(THE TASK): Going from the top of the data below, give again each line through the one containing "has height=369, width=720.", both ends kept.

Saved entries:
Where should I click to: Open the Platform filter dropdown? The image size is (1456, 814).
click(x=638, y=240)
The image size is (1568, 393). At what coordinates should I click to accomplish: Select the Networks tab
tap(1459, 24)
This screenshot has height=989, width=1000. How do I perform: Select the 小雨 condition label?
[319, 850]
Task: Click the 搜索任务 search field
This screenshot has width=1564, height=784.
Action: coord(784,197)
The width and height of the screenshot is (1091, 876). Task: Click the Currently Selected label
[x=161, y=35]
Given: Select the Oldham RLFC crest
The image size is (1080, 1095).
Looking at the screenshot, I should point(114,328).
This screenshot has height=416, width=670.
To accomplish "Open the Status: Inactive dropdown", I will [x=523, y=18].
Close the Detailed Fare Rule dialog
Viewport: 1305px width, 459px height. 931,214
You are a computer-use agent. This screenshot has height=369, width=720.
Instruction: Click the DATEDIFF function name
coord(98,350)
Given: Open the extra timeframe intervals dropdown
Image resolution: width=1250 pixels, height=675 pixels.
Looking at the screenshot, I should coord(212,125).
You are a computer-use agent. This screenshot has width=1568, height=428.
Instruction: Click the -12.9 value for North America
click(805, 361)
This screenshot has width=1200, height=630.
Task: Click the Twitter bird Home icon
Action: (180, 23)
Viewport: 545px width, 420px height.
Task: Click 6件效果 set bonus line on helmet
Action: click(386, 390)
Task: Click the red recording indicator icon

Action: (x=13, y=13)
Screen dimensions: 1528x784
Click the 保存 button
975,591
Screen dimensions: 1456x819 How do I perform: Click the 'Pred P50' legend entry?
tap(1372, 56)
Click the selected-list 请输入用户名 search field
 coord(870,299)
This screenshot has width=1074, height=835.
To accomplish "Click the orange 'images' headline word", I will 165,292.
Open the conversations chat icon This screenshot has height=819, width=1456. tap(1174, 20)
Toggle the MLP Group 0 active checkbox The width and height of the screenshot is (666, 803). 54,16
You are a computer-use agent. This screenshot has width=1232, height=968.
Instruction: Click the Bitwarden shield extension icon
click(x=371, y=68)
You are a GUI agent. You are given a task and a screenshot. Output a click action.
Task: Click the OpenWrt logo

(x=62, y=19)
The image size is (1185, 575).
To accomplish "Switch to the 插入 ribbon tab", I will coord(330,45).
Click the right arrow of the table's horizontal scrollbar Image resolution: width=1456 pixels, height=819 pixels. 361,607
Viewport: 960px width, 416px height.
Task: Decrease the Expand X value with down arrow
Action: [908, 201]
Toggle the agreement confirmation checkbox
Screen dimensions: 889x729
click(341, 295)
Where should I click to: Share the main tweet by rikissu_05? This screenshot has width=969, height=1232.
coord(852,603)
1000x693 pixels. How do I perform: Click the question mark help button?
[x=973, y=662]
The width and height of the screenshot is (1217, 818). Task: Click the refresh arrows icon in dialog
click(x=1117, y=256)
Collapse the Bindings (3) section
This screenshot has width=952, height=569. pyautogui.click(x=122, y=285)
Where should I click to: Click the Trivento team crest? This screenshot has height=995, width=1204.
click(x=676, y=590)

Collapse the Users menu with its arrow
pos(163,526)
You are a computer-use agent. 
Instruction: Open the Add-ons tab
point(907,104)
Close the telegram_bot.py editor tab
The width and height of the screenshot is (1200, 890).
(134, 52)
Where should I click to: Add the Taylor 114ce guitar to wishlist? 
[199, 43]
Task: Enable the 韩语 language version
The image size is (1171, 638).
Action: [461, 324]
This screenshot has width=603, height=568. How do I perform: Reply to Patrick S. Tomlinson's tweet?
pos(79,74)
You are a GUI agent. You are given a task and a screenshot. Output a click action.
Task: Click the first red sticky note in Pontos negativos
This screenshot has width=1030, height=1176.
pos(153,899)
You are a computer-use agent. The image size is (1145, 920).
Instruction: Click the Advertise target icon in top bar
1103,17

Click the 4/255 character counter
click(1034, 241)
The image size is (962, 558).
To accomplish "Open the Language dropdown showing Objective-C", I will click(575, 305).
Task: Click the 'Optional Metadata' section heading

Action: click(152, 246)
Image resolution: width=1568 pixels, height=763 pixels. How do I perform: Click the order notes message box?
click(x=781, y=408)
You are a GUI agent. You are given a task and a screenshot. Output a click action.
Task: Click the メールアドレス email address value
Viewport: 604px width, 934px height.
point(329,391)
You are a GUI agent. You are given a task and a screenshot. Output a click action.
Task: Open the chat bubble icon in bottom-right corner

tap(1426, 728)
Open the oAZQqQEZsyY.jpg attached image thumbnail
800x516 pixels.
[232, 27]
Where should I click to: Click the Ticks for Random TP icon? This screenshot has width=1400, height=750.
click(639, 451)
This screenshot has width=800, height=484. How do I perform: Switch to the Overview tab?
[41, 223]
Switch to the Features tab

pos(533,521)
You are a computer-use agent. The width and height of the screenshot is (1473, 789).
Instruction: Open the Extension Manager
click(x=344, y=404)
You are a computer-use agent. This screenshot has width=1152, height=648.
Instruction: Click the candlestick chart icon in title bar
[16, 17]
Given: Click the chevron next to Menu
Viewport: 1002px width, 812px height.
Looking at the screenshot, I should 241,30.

(RESULT OF THE EXERCISE):
Where should I click to: Open the Platform filter dropdown? The image size is (1456, 814).
click(x=638, y=240)
The image size is (1568, 393). At what coordinates should I click to accomplish: Select the Networks tab
tap(1459, 24)
This screenshot has height=989, width=1000. How do I perform: Select the 小雨 condition label?
[319, 850]
Task: Click the 搜索任务 search field
This screenshot has width=1564, height=784.
Action: coord(784,197)
The width and height of the screenshot is (1091, 876). Task: Click the Currently Selected label
[x=161, y=35]
Given: Select the Oldham RLFC crest
The image size is (1080, 1095).
Looking at the screenshot, I should point(114,328).
This screenshot has height=416, width=670.
To accomplish "Open the Status: Inactive dropdown", I will [x=523, y=18].
Close the Detailed Fare Rule dialog
Viewport: 1305px width, 459px height. 931,214
You are a computer-use agent. This screenshot has height=369, width=720.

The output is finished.